The problem is that these deserving causes think like me. I’ve never seen a slug stop halfway along a seed tray to leave some for me. Then there's my long-necked gander, who devoured every last cauli that was being hardened off on a dyke last spring. And if two or three passing pigeons fancy a salad, I’ll be left with a few sad little stumps.

There are unseen problems whatever you do. My so-called safe organic slug pellets, based on ferric phosphate rather than metaldehyde, aren’t the simple solution I had hoped they'd be. The bran in organic pellets attract every mouse in town. They gorge the pellets and wash them down with some greens before climbing my pea sticks for a dish of fresh peas.

There’s more to wildlife in my garden than cuddly wee rodents. Up in the orchard, roe deer have always nibbled the lower buds on my apple trees and weren’t above damaging the bark. But, for the first time, one bright spark got into the kitchen garden and scissored off every single kail leaf. So there was no kail until spring when the mutilated plants recovered. The deer even ventured into a fruitcage and stripped the strawberries bare.

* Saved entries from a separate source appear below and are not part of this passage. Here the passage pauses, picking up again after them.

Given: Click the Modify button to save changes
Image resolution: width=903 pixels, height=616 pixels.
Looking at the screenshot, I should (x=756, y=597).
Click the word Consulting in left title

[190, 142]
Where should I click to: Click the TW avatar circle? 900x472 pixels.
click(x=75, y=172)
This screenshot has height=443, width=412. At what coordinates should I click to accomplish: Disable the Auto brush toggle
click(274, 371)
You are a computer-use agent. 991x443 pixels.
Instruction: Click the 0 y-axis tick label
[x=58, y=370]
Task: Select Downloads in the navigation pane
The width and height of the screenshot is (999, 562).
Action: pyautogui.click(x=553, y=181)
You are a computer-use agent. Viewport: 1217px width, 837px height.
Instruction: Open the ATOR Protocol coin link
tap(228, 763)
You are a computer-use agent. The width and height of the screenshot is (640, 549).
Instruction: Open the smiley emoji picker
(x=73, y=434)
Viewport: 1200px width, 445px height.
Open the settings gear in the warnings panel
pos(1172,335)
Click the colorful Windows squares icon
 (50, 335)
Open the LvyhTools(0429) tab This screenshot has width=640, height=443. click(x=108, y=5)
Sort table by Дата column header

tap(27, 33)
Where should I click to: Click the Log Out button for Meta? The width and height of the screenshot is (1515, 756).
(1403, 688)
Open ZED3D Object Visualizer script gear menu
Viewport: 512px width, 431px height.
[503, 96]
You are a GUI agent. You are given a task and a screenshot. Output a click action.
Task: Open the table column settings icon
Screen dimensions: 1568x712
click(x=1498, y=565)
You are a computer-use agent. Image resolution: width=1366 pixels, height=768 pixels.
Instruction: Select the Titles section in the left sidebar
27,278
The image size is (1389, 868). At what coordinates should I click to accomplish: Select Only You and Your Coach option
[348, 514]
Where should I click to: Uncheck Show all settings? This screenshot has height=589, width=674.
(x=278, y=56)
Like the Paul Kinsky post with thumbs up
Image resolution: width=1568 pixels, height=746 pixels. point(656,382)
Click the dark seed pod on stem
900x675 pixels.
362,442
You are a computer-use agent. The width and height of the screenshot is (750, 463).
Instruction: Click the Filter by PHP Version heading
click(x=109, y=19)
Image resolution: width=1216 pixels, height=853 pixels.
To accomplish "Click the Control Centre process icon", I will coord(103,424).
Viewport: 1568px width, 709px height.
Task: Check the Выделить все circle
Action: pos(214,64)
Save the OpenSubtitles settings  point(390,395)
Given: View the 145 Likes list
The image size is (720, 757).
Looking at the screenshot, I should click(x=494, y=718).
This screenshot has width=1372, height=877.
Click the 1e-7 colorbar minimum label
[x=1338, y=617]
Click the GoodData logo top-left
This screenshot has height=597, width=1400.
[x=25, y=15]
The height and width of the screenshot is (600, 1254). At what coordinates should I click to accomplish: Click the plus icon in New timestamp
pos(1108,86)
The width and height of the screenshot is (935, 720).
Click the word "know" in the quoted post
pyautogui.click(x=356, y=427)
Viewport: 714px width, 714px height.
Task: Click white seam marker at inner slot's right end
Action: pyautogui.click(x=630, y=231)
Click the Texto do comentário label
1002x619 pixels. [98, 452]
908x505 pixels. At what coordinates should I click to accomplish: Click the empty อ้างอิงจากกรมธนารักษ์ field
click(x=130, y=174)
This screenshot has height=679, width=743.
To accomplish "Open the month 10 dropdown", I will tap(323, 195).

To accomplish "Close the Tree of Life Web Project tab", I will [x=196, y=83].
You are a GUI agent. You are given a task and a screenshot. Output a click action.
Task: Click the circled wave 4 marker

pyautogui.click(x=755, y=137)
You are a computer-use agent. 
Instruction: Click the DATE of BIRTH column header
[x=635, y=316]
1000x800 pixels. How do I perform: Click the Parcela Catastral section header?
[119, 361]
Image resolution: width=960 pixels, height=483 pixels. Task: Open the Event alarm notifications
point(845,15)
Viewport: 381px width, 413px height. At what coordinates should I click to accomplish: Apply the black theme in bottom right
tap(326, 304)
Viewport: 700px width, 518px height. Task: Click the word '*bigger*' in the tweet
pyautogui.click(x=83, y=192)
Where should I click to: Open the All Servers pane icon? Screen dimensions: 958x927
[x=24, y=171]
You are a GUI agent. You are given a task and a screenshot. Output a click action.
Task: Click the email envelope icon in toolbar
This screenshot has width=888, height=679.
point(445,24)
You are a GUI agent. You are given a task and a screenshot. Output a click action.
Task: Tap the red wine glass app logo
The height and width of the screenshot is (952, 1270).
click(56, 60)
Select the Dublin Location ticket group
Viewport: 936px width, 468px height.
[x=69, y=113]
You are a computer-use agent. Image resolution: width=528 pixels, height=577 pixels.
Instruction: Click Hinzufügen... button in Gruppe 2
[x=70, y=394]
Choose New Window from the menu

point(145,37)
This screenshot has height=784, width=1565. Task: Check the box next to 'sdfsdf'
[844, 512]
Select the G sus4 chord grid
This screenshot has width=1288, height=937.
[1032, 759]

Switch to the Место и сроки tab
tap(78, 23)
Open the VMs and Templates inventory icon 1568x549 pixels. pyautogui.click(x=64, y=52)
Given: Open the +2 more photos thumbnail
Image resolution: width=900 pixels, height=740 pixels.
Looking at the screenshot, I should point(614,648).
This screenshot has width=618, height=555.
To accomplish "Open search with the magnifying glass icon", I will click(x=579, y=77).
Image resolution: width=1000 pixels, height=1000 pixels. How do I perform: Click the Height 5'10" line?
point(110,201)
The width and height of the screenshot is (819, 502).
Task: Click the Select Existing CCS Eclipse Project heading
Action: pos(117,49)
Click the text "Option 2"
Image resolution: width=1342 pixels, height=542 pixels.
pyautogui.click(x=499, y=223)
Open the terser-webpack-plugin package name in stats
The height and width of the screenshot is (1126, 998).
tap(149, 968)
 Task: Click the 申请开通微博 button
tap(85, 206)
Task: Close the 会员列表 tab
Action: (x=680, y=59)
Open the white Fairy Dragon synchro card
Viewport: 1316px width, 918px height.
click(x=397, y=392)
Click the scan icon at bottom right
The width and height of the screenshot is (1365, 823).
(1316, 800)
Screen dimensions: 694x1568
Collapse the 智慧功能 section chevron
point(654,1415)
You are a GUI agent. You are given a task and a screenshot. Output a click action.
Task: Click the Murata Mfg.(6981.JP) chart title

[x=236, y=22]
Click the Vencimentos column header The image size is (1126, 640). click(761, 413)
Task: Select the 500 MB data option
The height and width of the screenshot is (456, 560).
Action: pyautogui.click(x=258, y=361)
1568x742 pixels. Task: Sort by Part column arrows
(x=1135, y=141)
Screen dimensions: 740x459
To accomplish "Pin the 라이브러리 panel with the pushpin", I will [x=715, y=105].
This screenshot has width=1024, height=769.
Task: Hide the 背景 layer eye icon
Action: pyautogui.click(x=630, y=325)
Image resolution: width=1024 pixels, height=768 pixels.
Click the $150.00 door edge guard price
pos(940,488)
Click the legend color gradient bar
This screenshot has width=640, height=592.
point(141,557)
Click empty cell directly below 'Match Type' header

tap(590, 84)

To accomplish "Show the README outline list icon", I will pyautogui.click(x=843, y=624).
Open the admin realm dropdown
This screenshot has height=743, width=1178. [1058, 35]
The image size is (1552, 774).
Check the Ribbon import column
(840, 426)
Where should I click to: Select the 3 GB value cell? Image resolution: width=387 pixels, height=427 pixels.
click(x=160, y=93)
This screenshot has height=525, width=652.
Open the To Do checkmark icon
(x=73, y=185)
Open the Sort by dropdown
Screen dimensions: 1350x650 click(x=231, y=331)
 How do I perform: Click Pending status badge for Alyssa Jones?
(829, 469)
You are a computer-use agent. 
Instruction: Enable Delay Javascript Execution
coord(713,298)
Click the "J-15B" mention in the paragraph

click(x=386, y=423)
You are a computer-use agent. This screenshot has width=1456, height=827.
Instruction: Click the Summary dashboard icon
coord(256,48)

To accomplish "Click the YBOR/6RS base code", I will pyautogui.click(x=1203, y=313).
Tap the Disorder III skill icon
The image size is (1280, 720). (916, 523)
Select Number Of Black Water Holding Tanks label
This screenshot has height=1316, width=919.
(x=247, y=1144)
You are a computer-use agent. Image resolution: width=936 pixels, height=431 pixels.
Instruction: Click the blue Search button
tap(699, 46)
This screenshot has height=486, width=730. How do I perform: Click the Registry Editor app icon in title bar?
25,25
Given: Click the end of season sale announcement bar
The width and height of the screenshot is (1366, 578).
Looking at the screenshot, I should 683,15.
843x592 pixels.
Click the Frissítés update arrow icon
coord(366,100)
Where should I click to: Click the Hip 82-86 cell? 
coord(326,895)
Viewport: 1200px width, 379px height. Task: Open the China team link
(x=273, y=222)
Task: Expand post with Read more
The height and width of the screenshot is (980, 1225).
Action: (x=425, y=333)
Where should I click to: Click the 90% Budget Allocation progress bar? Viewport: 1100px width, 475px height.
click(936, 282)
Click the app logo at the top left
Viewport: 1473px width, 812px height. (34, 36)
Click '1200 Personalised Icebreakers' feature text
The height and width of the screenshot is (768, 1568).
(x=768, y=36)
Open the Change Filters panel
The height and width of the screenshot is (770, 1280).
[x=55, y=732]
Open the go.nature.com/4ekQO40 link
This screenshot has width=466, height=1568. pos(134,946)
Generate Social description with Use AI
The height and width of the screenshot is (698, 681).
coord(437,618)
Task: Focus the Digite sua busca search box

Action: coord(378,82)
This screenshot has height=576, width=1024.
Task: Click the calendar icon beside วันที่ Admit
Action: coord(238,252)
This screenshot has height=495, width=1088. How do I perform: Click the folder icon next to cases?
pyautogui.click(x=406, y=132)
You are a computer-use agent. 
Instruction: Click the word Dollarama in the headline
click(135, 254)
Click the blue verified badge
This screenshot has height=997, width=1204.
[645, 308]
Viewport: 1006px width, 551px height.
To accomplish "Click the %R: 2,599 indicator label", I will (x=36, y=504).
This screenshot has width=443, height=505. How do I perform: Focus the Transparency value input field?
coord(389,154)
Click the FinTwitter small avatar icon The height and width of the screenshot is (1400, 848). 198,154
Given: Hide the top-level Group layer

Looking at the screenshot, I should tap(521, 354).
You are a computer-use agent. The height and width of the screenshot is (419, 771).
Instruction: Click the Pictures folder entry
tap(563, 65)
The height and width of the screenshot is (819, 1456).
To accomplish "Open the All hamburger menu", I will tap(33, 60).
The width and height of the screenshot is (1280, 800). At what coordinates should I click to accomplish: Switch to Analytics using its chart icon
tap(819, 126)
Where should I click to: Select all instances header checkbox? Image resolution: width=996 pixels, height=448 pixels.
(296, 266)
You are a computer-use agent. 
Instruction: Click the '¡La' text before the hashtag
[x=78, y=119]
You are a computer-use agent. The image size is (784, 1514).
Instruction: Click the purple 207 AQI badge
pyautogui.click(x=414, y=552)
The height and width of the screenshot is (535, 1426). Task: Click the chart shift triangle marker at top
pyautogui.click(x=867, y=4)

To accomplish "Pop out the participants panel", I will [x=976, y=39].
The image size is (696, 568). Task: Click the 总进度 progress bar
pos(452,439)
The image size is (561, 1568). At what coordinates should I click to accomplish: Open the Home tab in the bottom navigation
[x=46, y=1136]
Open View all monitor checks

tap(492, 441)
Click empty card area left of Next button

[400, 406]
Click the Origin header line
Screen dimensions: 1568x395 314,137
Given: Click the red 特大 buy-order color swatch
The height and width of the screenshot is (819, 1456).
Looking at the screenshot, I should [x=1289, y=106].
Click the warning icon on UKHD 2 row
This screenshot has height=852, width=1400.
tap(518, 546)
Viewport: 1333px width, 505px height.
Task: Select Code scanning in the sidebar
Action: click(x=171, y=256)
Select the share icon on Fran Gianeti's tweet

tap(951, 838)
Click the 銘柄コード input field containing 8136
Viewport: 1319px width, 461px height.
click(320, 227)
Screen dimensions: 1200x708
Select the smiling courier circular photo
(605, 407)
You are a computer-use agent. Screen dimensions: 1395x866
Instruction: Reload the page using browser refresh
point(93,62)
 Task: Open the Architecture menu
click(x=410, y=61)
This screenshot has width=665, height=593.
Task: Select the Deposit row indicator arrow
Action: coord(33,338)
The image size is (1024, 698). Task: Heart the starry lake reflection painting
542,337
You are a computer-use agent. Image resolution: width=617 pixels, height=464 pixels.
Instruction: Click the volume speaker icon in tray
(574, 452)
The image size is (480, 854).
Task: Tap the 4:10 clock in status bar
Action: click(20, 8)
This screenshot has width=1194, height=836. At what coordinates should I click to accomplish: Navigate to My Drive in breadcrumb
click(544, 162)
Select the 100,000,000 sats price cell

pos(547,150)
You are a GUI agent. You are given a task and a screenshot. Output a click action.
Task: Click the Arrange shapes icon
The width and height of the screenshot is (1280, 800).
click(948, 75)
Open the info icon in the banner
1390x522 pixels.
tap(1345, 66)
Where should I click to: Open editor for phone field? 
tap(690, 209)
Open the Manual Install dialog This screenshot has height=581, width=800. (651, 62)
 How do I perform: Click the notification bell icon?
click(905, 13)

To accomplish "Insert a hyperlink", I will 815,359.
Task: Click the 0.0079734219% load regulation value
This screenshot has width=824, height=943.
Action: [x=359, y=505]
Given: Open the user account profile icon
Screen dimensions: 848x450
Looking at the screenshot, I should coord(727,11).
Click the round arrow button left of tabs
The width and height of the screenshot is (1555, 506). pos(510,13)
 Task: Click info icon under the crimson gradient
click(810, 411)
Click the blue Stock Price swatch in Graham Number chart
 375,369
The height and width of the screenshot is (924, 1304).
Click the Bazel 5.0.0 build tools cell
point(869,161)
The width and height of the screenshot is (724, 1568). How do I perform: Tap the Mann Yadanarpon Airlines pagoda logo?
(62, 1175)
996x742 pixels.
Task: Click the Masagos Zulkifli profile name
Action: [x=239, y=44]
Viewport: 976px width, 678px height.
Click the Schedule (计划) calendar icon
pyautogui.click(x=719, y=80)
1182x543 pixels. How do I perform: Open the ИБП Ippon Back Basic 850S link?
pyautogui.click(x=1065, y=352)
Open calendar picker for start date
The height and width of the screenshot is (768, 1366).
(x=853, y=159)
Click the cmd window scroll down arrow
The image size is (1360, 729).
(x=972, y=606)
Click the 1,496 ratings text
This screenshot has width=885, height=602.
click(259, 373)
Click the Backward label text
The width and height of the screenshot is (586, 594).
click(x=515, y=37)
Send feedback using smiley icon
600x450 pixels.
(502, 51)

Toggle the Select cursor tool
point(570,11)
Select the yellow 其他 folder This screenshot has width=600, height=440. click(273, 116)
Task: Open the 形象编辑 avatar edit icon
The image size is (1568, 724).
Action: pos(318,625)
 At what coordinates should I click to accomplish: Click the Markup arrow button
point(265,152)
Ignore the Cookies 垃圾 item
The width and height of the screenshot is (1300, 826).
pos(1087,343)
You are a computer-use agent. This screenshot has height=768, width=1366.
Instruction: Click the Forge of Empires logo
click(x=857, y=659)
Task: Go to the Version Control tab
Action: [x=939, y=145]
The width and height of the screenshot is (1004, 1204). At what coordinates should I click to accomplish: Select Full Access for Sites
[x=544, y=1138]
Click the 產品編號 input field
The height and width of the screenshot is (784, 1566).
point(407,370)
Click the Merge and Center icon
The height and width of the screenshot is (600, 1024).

Then there are the badgers. Mr Brock and his ever-expanding family have a terrifically sweet tooth. Not only do they gorge on my juicy greengages and excavate my favourite tulip bulbs, but they’ve started working over my recently planted raspberry bushes. Low-growing "Ruby Beauty", which you can grow in a large pot, produces an excellent harvest, as the badgers will confirm. In pursuit of these gems, they trashed protective bird nets and broke several canes. Heartbreaking.

That’s not all. Worms are a badger’s staple food. Since good soil is the starting point in any organic garden, the ground should be crammed with badger fare. Every time I prepare a patch, work up a fine tilth and sow some seed, an opportunistic badger appears on the scene. Under cover of darkness, soil and seeds are hurled in every direction as it sniffs out its quarry. So there’s a second sowing and an unsightly net is pegged down over the seed.

These wonderful worms are also a magnet for half the moles in the valley, it seems. In the early days here, I could live with the occasional mole, but as the ground has improved, their numbers have swollen. Our gardens and polytunnel now boast an extensive network of mole runs, at different depths to accommodate weather conditions. Three or four could be working the ground at one time.

What to do, then? You could use a sonic mole deterrent, but, since the poor wee beast simply moves next door to escape the noise, your neighbours will scarcely thank you. I’m afraid mole traps are the only solution, and I’ll catch one every three or four weeks. You have to set the ferocious spring very carefully to avoid an agonised hand. But death is instant and my plant roots won’t be growing into the thin air of a mole run.

Now I’ve got that off my chest I’ll live and let live as much as I can next year.